* About this exercise *
Set down, exactly and only, everything from the line containing "Añadir al carrito (663, 528)" down to the line containing "[Strategic Brand Infrastructure" in the data below; the pictures are not part of the copy.

* Exercise inputs *
::::
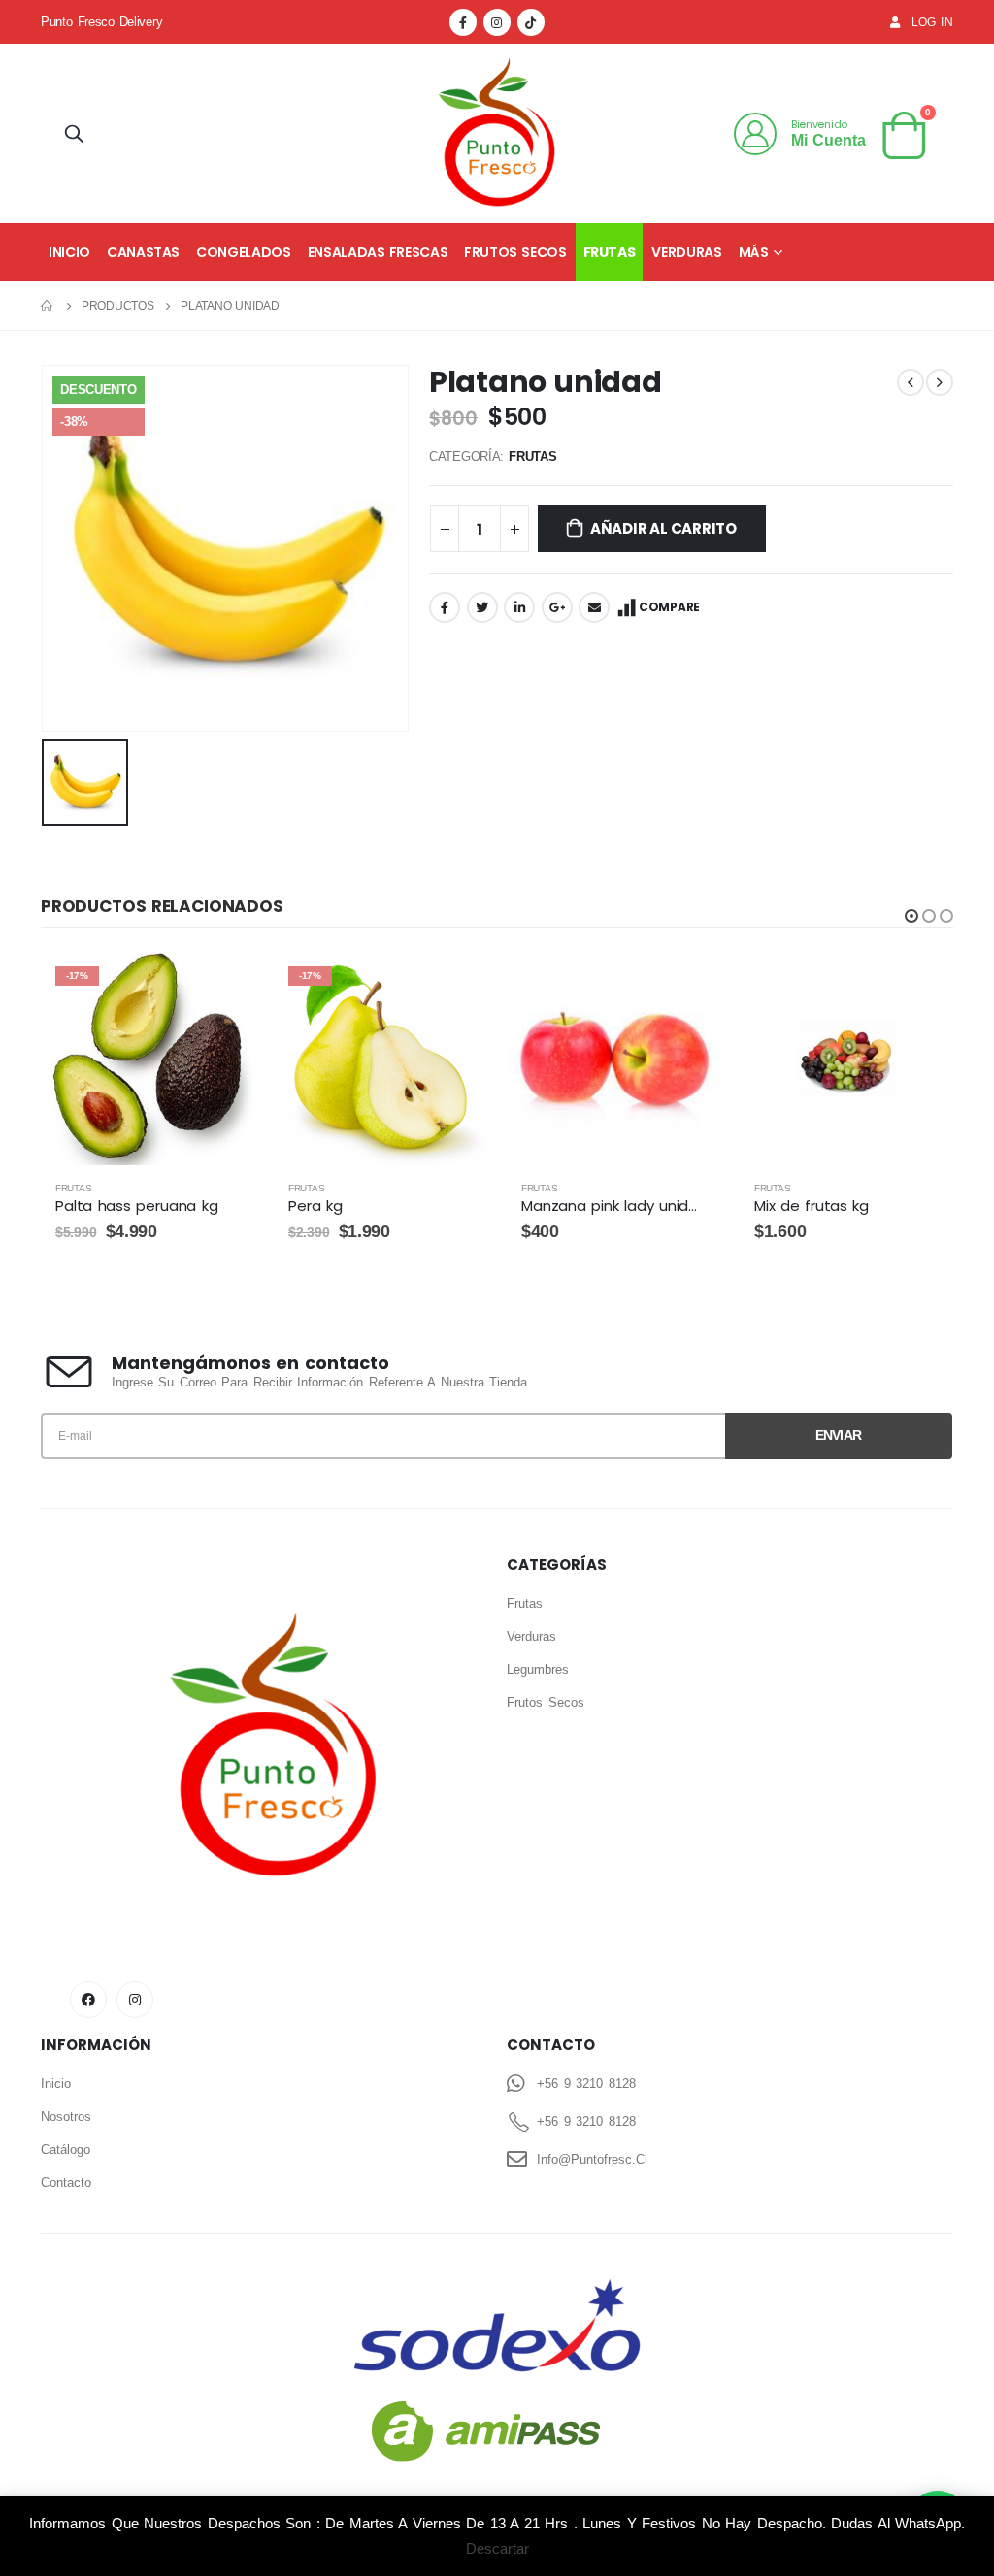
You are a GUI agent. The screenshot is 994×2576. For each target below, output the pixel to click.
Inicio (69, 252)
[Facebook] (463, 22)
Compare (669, 607)
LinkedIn (519, 607)
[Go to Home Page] (47, 305)
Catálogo (65, 2149)
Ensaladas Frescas (378, 252)
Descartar (497, 2548)
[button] (911, 916)
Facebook (444, 607)
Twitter (482, 607)
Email (594, 607)
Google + (557, 607)
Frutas (609, 252)
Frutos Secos (515, 252)
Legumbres (538, 1669)
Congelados (243, 252)
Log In (932, 22)
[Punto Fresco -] (497, 133)
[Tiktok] (531, 22)
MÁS (754, 252)
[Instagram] (497, 22)
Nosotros (66, 2116)
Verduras (686, 252)
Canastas (143, 252)
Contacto (66, 2182)
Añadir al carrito (663, 528)
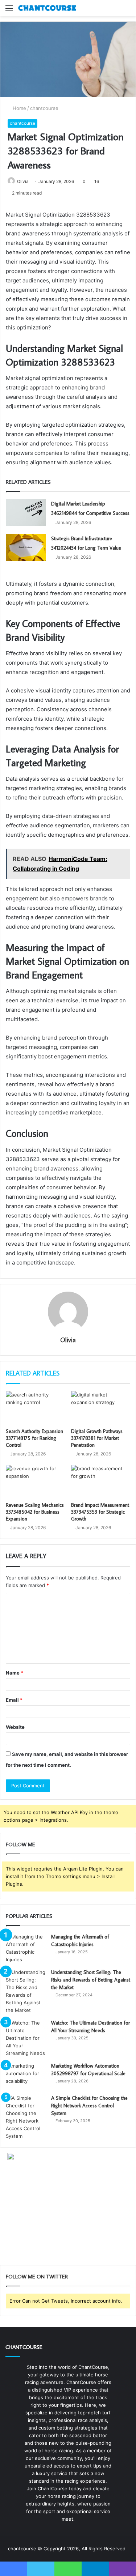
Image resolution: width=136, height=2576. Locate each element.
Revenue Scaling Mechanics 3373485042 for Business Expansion (35, 1512)
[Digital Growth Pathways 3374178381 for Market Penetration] (101, 1407)
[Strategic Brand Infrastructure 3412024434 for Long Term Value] (26, 547)
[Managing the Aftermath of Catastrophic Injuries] (26, 1948)
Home (18, 108)
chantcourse (44, 108)
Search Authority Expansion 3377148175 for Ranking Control (34, 1438)
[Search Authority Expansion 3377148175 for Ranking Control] (35, 1407)
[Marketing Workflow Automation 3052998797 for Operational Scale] (26, 2075)
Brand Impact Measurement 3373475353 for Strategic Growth (100, 1512)
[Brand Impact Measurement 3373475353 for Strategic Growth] (101, 1481)
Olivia (23, 181)
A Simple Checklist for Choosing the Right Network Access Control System (89, 2105)
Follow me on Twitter (37, 2276)
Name (14, 1673)
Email (14, 1700)
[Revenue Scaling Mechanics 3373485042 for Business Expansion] (35, 1481)
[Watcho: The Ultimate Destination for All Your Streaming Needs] (26, 2038)
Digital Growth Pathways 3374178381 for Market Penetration (97, 1438)
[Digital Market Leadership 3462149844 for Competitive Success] (26, 512)
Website (15, 1727)
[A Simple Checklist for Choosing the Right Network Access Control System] (26, 2117)
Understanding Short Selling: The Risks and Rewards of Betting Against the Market (90, 1980)
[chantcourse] (47, 8)
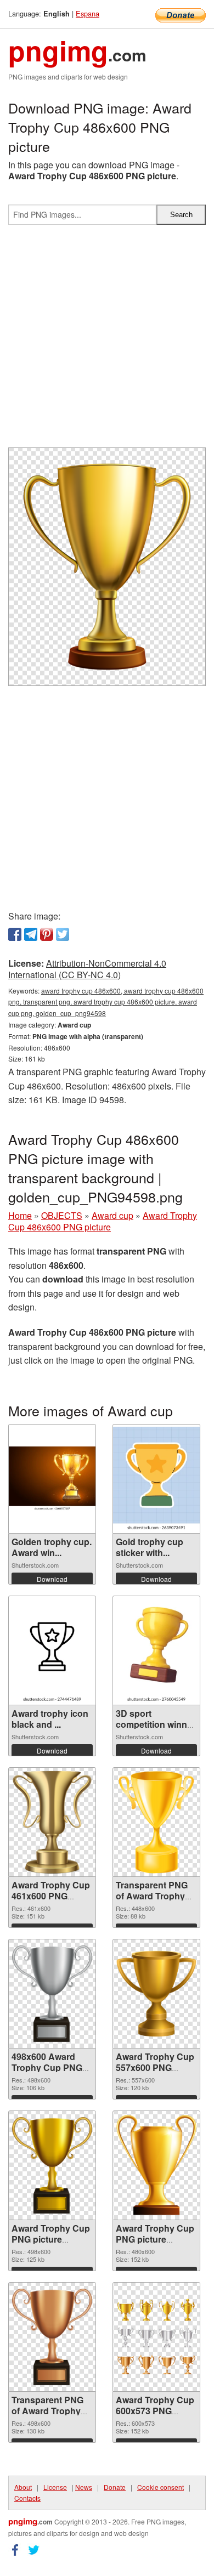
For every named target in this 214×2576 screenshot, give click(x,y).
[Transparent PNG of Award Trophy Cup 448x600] (156, 1822)
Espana (87, 13)
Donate (115, 2487)
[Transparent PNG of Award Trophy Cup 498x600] (52, 2336)
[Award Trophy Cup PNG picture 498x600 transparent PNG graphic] (52, 2165)
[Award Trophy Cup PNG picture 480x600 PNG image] (156, 2165)
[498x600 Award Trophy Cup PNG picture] (52, 1993)
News (83, 2487)
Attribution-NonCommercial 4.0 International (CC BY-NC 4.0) (87, 969)
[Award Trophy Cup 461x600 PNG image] (52, 1822)
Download (52, 1579)
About (23, 2487)
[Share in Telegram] (30, 934)
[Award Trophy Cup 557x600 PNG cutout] (156, 1994)
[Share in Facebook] (14, 934)
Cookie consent (160, 2487)
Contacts (27, 2498)
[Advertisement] (107, 340)
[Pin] (46, 934)
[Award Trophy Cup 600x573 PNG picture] (156, 2336)
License (55, 2487)
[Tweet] (62, 934)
::::
* Result for this task *
Añadir al carrito (663, 528)
Image resolution: width=136, height=2576. Locate each element.
Revenue Scaling Mechanics 3373485042 for Business Expansion (35, 1512)
[Digital Growth Pathways 3374178381 for Market Penetration] (101, 1407)
[Strategic Brand Infrastructure 3412024434 for Long Term Value] (26, 547)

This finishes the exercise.